En septembre dernier, le groupe ArcelorMittal a fait une proposition et l’on a demandé alors l’avis au 10 700 employés. « Vous êtes pour ou vous êtes contre ? » Leur verdict a été sans surprise. A plus de 94 %, ils se sont prononcés en faveur du plan de reprise par le numéro 1 mondial de l’acier.

« C’est comme ça : Ilva nous donne à manger, et en même temps, Ilva nous tue », constate avec fatalisme, un ancien ouvrier de l’usine. Dans le centre-ville de Tarente, quelqu’un a écrit à la peinture noire, sur les murs en brique de l’église San Francesco de Geronimo : « O l’acciaio o la vita, devi scegliere. » (« L’acier ou la vie, il faut choisir. »)

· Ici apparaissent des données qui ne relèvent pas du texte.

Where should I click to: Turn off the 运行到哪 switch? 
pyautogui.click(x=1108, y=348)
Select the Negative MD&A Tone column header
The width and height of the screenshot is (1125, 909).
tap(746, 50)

Tout le monde est conscient que la reprise va permettre à plus de 10 000 personnes de conserver un emploi pour les cinq années à venir. Ceux qui souhaitent partir vont toucher 100 000 euros d’indemnités. Mais personne n’a voulu chiffrer le nombre de morts à venir, même si ArcelorMittal s’est engagé à investir 1,15 milliard d’euros, pour une mise aux normes environnementales d’Ilva jusqu’en 2023.

Cela fait des années que les habitants de Tarente passent devant le mur de l’église San Francesco de Geronimo en baissant la tête. Le vendredi, certains s’arrêtent pour prier.